Procédure contentieuse antérieure :

Le préfet des Alpes-Maritimes a déféré devant le tribunal administratif de Nice M. et Mme B... comme prévenus d'une contravention de grande voirie pour avoir maintenu plusieurs ouvrages, sans autorisation, sur le domaine public maritime sur le territoire de la commune de Théoule-sur-Mer.

Par un jugement n° 1500901 du 29 mars 2016 le tribunal administratif de Nice a condamné M. et Mme B..., d'une part, à payer une amende de 500 euros ainsi que la somme de 94,98 euros au titre des frais d'établissement du procès-verbal de contravention de grande voirie émis à leur encontre, d'autre part, à remettre le site dans son état d'origine, sous astreinte.

Procédure devant la Cour :

Par une requête et un mémoire, enregistrés le 17 mai 2017 et le 12 avril 2018, M. et Mme B..., représentés par Me A..., demandent à la Cour :

1°) d'annuler ce jugement du 29 mars 2016 ;

2°) de mettre à la charge de l'Etat la somme de 2 500 euros en application des dispositions de l'article L. 761-1 du code de justice administrative.

Ils soutiennent que :

- leur requête a été formée dans le délai d'appel ;

- l'action publique est prescrite ;

- en l'absence de délimitation du domaine public maritime naturel, la contravention de grande voirie est dépourvue de base légale ;

- la présentation d'une demande d'occupation temporaire du domaine public maritime ne peut valoir reconnaissance de ce que les ouvrages en litige seraient situés sur ce domaine.

- le seuil, le mur de pierre et la grille en fer forgé sont situés sur leur propriété et ne sauraient faire l'objet d'une contravention de grande voirie.

Par un mémoire en défense, enregistré le 21 mars 2018, le ministre d'Etat, ministre de la transition écologique et solidaire conclut au rejet de la requête.

Il fait valoir qu'aucun des moyens de la requête n'est fondé.

Vu les autres pièces du dossier.

Vu :

- le code général de la propriété des personnes publiques ;

- le code de procédure pénale ;

- le code de justice administrative.

Le président de la Cour a désigné M. Georges Guidal, président assesseur, pour présider la formation de jugement en application de l'article R. 222-26 du code de justice administrative.

Les parties ont été régulièrement averties du jour de l'audience.

Ont été entendus au cours de l'audience publique :

- le rapport de M. Coutier, premier conseiller,

- et les conclusions de M. Chanon, rapporteur public.

Considérant ce qui suit :

1. M. et Mme B... ont acquis, le 3 octobre 1992, une propriété dénommée " Villa Tahiti ", cadastrée section A n° 1066 à Théoule-sur-Mer au lieudit " La Figueirette ". Un procès-verbal de contravention de grande voirie a été dressé le 9 août 2013 à l'encontre des intéressés pour avoir maintenu sans autorisation divers ouvrages construits sur le domaine public maritime pour une superficie totale de 48 m², soit un abri constitué de poutres et de piliers en bois recouvert d'une toiture en canisse, bétonné au sol et délimité par une jardinière côté mer sur une surface de 24 m², une rampe de 3 m² et deux marches en béton permettant d'accéder à cet abri et, en partie Ouest, une marche de pierre pour accéder à leur propriété ainsi qu'un muret en pierres d'une longueur de 11 mètres surmonté d'une barre métallique servant de garde-corps.
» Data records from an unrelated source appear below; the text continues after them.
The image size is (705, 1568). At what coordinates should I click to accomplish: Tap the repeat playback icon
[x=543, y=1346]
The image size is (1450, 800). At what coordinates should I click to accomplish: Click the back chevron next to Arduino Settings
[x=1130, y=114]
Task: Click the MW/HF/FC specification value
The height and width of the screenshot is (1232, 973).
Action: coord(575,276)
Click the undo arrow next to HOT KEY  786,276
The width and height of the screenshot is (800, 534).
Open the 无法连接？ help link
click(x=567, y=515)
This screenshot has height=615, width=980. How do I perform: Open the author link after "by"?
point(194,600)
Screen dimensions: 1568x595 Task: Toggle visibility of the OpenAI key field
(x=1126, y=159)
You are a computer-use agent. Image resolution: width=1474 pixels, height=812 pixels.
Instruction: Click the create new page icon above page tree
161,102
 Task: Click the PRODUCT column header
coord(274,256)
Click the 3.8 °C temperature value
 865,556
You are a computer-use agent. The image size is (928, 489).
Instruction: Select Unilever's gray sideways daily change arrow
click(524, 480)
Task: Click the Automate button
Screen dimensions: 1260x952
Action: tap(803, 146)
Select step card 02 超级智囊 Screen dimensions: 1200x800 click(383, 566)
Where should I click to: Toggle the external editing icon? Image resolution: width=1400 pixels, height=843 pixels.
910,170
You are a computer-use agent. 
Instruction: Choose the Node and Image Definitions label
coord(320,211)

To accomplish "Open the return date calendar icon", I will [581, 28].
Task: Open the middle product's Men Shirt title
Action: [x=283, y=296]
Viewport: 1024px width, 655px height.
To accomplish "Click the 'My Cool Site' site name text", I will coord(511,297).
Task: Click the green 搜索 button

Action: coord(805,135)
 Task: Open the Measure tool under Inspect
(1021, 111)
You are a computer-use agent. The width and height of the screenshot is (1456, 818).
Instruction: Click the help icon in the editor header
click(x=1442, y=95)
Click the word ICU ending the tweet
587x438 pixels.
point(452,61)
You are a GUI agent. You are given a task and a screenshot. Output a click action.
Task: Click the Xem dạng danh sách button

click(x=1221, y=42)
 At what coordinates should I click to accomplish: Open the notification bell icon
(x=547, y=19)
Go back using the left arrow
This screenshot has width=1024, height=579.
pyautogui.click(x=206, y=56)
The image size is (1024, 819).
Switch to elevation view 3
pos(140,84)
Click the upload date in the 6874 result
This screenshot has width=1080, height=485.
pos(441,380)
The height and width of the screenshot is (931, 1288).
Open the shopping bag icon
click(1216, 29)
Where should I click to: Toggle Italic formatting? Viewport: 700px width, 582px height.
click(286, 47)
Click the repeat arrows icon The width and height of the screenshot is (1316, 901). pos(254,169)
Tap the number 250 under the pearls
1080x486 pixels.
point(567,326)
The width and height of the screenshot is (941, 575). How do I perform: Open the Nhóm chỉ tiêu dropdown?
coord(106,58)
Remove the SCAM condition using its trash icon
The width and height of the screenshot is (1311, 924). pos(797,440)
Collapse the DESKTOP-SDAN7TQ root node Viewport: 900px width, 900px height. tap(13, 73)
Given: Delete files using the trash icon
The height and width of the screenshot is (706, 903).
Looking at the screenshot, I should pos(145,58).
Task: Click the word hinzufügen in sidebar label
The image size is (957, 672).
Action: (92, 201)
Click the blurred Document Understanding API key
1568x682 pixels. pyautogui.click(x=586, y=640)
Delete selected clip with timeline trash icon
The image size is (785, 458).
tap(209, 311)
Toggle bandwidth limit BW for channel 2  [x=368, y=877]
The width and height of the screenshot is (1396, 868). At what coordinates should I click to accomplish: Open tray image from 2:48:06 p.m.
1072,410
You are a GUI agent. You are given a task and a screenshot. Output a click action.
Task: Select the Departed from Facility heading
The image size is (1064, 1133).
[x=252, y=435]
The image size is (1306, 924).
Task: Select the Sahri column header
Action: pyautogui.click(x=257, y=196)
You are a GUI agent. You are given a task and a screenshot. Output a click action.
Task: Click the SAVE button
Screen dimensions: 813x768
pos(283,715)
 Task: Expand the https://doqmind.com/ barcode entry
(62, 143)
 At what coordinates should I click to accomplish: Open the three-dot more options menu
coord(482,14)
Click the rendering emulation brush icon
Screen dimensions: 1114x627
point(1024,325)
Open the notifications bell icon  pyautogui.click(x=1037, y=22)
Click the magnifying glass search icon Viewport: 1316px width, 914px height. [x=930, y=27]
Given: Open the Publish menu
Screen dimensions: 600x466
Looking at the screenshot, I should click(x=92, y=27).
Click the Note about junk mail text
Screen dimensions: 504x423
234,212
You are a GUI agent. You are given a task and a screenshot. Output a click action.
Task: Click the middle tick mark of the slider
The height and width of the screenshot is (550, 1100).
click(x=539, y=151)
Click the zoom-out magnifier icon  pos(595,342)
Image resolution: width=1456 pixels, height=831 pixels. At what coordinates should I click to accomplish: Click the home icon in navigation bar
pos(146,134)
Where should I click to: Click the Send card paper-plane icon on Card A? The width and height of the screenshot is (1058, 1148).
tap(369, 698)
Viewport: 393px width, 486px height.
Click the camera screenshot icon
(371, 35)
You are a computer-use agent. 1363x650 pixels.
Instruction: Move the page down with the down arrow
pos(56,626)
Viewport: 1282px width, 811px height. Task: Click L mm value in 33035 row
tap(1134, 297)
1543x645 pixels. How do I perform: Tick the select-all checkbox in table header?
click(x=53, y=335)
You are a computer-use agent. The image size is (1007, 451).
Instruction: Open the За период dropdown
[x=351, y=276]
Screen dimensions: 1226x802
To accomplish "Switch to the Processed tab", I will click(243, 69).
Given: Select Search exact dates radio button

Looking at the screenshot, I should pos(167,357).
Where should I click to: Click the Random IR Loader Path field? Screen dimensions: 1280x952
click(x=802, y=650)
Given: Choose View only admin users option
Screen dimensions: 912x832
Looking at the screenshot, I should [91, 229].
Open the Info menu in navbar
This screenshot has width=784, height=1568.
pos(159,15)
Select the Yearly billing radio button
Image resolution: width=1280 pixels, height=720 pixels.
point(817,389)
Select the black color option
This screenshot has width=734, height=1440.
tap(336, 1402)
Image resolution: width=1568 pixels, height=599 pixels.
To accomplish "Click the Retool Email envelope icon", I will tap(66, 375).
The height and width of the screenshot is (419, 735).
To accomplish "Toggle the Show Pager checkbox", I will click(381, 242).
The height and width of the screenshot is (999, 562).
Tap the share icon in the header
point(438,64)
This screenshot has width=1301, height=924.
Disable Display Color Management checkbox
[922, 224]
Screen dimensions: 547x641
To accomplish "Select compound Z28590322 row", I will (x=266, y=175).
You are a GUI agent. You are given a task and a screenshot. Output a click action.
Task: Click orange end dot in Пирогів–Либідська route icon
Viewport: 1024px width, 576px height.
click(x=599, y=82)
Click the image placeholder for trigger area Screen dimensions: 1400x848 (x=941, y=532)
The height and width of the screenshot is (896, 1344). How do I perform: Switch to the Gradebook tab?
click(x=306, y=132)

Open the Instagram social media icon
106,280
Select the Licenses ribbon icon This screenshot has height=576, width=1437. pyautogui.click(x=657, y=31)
Le préfet des Alpes-Martimes a déféré le 20 février 2015 M. et Mme B... devant le tribunal administratif de Nice. Par un jugement du 29 mars 2016, le tribunal a condamné les intéressés, d'une part, au paiement d'une amende de 500 euros et d'une somme de 94,98 euros au titre des frais d'établissement du procès-verbal, d'autre part, à évacuer hors du domaine public maritime les installations et ouvrages mentionnés dans le procès-verbal de contravention de grande voirie du 9 août 2013. M. et Mme B... relèvent appel de ce jugement du 29 mars 2016 du tribunal administratif de Nice.

Sur la prescription de l'action publique :

2. Aux termes du premier alinéa de l'article 7 du code de procédure pénale : " En matière de crime, l'action publique se prescrit par dix années révolues à compter du jour où le crime a été commis si, dans cet intervalle, il n'a été fait aucun acte d'instruction ou de poursuite ". Et aux termes de l'article 9 du même code : " En matière de contravention, la prescription de l'action publique est d'une année révolue ; elle s'accomplit selon les distinctions spécifiées à l'article 7 ci-dessus ".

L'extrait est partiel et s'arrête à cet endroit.